--------------------------------------------------------------
From: Jones, Michael
Sent: Thursday, November 09, 2006 4:20 AM
To: Geoff Mclay
Subject: RE: RE: ODG: RE: punitive damages for negligence
Dear
Geoff,
how
do you read the Privy Council decision in Bottrill,
in which English (yes I know that they were also NZ judges)
judges forced New Zealand to adopt a rule that punitive damages
could be imposed in cases of really bad negligence.
There
were no NZ judges in the PC in Bottrill. There was only
one English judge in the majority, Lord Nicholls (a graduate of
Liverpool Law school as it happens) and two Scottish (Lord Hope
and Lord Rodger). The dissent consisted of one Englishman and
one Irishman Millett and Hutton). Forgive the sensibilities. The
English are accustomed to being accused of lots of things when
responsibility lies elsewhere. Tony Blair, for example, is Scottish
...
My
understanding is that the majority in Bottrill did not
force, and did not believe that they were forcing, NZ to adopt
exemplary damages for the tort of negligence, but that it was
already accepted in NZ that exemplary damages could be awarded
in an action for negligence (see McLaren Transport Ltd v Somerville).
I appreciate that the majority of the NZCA in Bottrill
interpreted the requirements for exemplary damages more narrowly
than the test set out by Tipping J in McLaren Transport,
requiring conscious recklessness, but recklessness is not a tort
per se, merely a measure of a standard of behaviour required
before exemplary damages could be awarded. NZ had therefore already
committed itself to exemplary damages for the tort of negligence.
The argument was simply about the correct test to apply before
they could be awarded. The majority view in the PC was that though
overwhelmingly, in cases of negligence, an award of exemplary
damages would be appropriate only where the defendant's wrongdoing
was intentional or consciously reckless, there could be rare cases
where "the defendant departed so far and so flagrantly from
the dictates of ordinary or professional precepts of prudence,
or standards of care, that his conduct satisfies this test even
though he was not consciously reckless" (see at [26]). I
believe that the case of Dr. Bottrill was notorious in NZ, and
one of the most egregious examples of professional incompetence
that one could ever expect to come across (he was a pathologist
whose false reporting rate for cervical smear tests was 50% or
higher – he might just as well have been shutting his eyes
and using a pin to determine the results). It may be that with
such a gross example of objective recklessness the majority considered
that to require a subjective appreciation by the defendant of
how staggeringly incompetent his own professional standards were
would be to leave too much hanging on the defendant’s own
beliefs. After all, one of the most unappealing features of some
members of the medical profession that has been revealed in some
medical negligence litigation is an overweening confidence in
their own ability, despite overwhelming evidence to the contrary.
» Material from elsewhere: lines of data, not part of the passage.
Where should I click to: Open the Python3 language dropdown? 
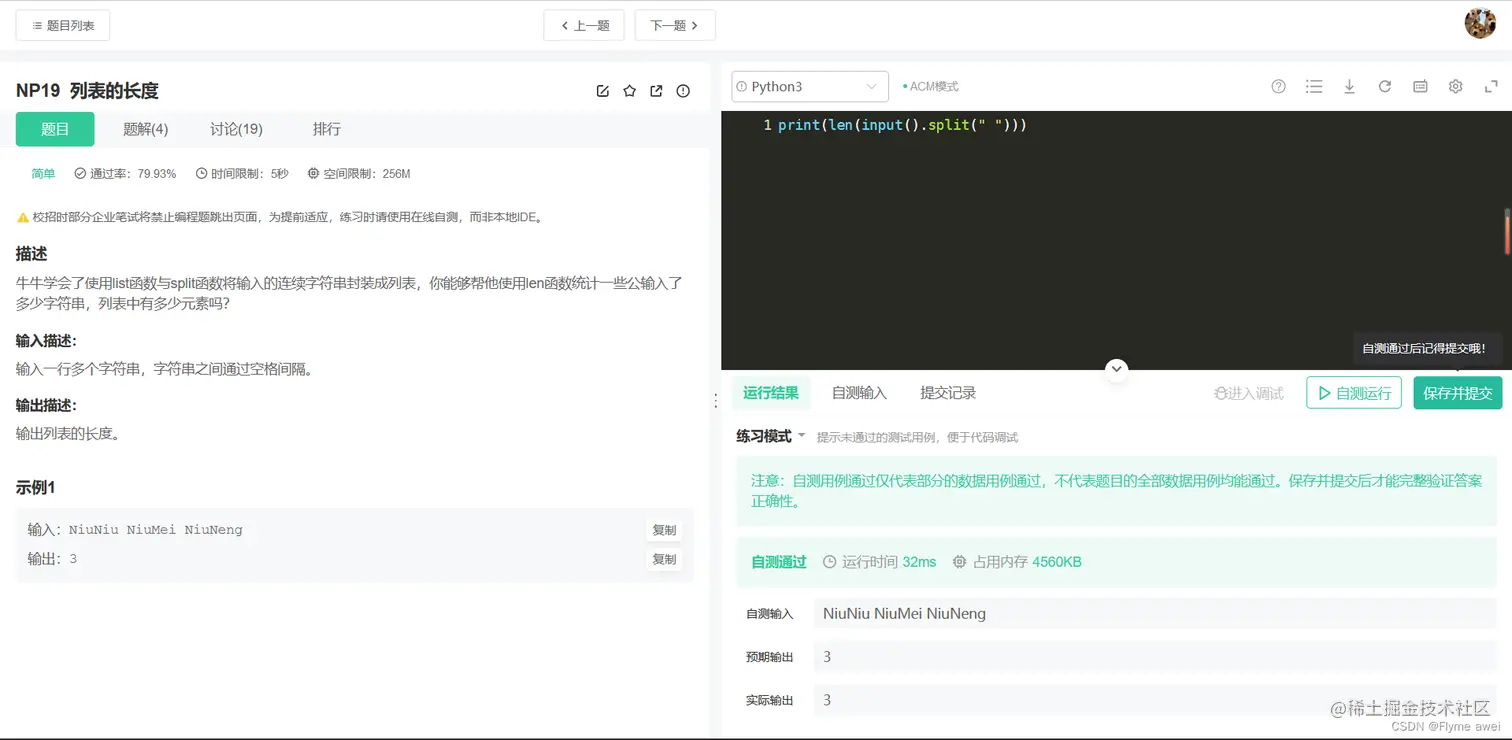point(808,86)
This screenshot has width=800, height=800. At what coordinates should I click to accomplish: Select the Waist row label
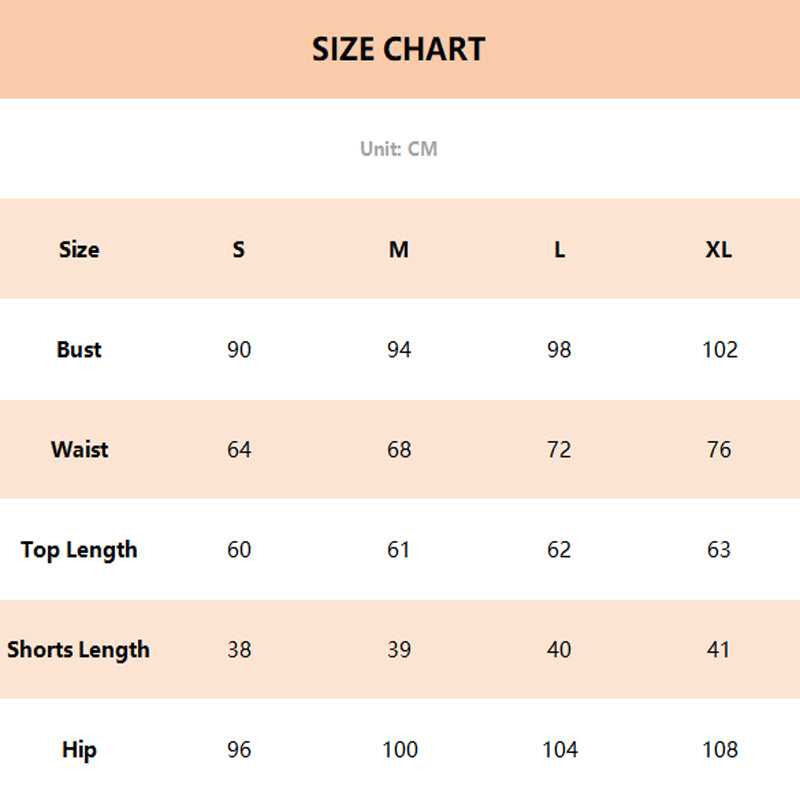pyautogui.click(x=79, y=449)
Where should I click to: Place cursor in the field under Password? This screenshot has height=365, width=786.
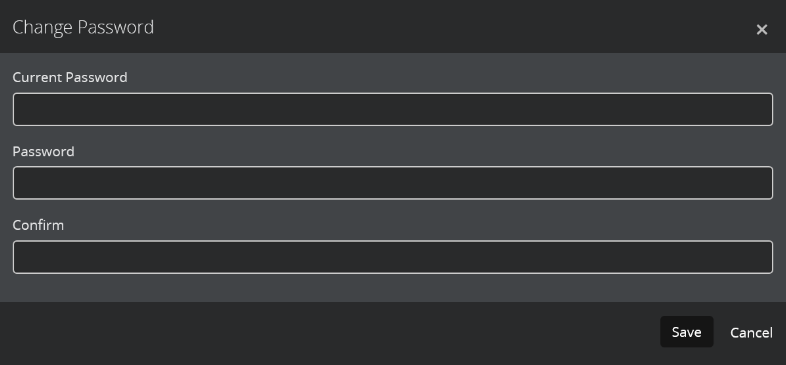[x=392, y=183]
It might seem odd that the more misplaced the defendant’s
belief in his own ability was (so that it would be impossible
to say that he was subjectively aware of the risk of harm and
consciously took the risk), the less likely it would be that an
award of exemplary damages could be made (as compared to the defendant
who has sufficient insight/competence to appreciate the risk and
nonetheless goes ahead and takes the risk [assuming that the two
defendants’ conduct was objectively the same]).
Surely
there is enough criticism both implied and express of Rookes
to suggest that should it go to the Lords on the issue that
any Rookes objection would be swept aside.
I
think that there are different views on the subject of exemplary
in the House of Lords, as in the academic community, so the answer
to this point is that it may depend on the panel if a case goes
to the HL. Lord Nicholls seems to favour the Law Commission’s
position that the restrictive test laid down in Rookes v Barnard
should be abolished. Indeed in Bottrill he said: "Their
Lordships also consider that past experience, as expressed in
observations or decisions of the higher courts in New Zealand
and elsewhere in the common law world, supports the broader approach.
Leaving aside England, still toiling in the chains of Rookes
v Barnard, courts in common law countries have remained true
to the underlying rationale of the exemplary damages jurisdiction"
(at [41]). This is reflected in his approach in Kuddus,
but the speeches in Kuddus are not of one voice. Incidentally,
the arguments of counsel in Kuddus were not that exemplary damages
should be abolished, or that the two limiting categories in Rookes
v Barnard should be abandoned. The argument was confined
to whether exemplary damages could be awarded in the tort of misfeasance
in public office, if the defendant’s conduct fell within
the first Rookes v Barnard category (oppressive, arbitrary
or unconstitutional action by an agent of government).